Molt (Woodridge-New York-Berlin-) (2024-25) Photo: © Andrea Rossetti; courtesy the artist
Bvlgari’s pavilion is part of a wider commitment to contemporary art: the Italian fashion house will sponsor the next three editions of the Venice Art Biennale. “Supporting the Biennale is not simply a sponsorship for us; it is an evolution of Bvlgari’s idea of patronage,” says Laura Burdese, currently Bvlgari’s deputy chief executive (and chief executive from July). “The house was born in Rome, surrounded by layers of history, and for decades our commitment has focused on safeguarding and restoring cultural heritage. But heritage alone is not enough. If you truly believe in culture, you must also believe in its future. Supporting living artists and free expression is as essential as restoring monuments.”
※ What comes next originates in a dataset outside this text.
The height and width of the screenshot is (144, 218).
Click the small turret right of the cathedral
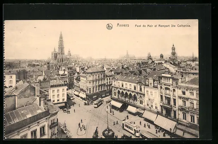point(69,53)
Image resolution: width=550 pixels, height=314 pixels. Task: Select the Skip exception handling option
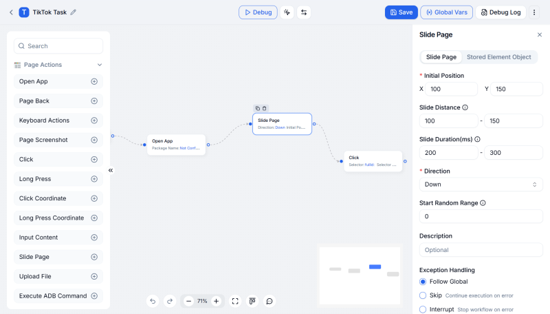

I kind of hate the idea that anything has a single meaning. Objects are not fixed
Lotus Kang
Kang describes herself as “a maker of objects and spaces”. She is known for creating “unpindownable” installations, photograms and sculptures, often combining organic and industrial or off-the-shelf architectural materials, to produce work with a defiantly indefinable quality. At the Whitney Biennial in 2023, she presented In Cascades, undulating large sheets of light-sensitive film that she “tanned” in her upstate greenhouse with summer sunlight and hung from super joists. Rippling and glistening in the space in resplendent hues of crimson, pink and yellow, Kang was interested in evoking a sense of porosity and permeability. At her Chisenhale solo show in London the same year, she made rat-pup sculptures after seeing the local vermin that live near the canal next to the gallery. Cast in glass to look both precious and fragile, she wanted to rethink the notion of parasites, or those that are considered that way.
Overlapping and merging
Kang’s proclivity for code-switching stems from her experiences growing up with Korean parents in Toronto. “It’s the undercurrent driving the work, it fuels the compulsions I have all the time—a quality that helplessly emerges because it’s who I am”. But she actively resists labels. She explains that since her work aims at “multiplicity, at the least”, she doesn’t want it to be too legible. “I kind of hate the idea that anything has a single meaning. Objects are not fixed to their origins; we can untether them.”

Receiver Transmitter (Borne) (2025) Photo: © Andrea Rossetti; courtesy the artist
Sensations of overlapping and merging will abound in Venice, where Kang will cover the façade of the Spazio Esedra in the Giardini with 35mm unfixed film, shot in mud flats in Korea, to create a filter over the space within. The viewer experience will depend on the natural light and the time of day they visit. Inside the pavilion, Kang has made new sculptures: plaster casts of crying baby birds, inspired in part by photographs her mother sent her from Toronto of a bird for which she was preparing elaborate meals. Baby birds, with their void-like mouths, are the perfect liminal figures for Kang; cast in plaster they look, she says, “so alive but so desperate they’re almost dead”. She has also wrapped tatami mats—a frequent material employed in recent work—in industrial rubber and tarp, creating dense, dark and light-absorbing contrasts, alongside new cast-aluminium works. All of these sculptures will serve as screens for the film imagery filtering through from the façade.
The title of the pavilion, inspired by the poet Lara Mimosa Montes’s book Thresholes, is The Face of Desire is Loss. “Desire is an intense expression of liminality,” Kang muses. “I’m extremely driven by desire as an artist. When you’re working towards something that is never clear, you surrender to a constant state of pursuit. It’s like pursuing someone you’re really attracted to. Sure, there’s satisfaction when you get it, but attainment also destroys the feeling of the chase. There’s an inherent aspect of loss in that.”

Receiver Transmitter (49 Echoes II) (2025) Photo © Kerry McFate and Chase Barnes; courtesy the artist
Burdese selected Kang for the pavilion for the “quiet intensity in her work, an attention to material, time and transformation, that aligns with our belief that true luxury is also about measure, depth and intention”. She sees Kang as a leading voice in a new generation who approach “form and narrative with subtlety and courage. That is precisely the kind of artistic presence we feel responsible to stand behind: not the loudest, but the most resonant.”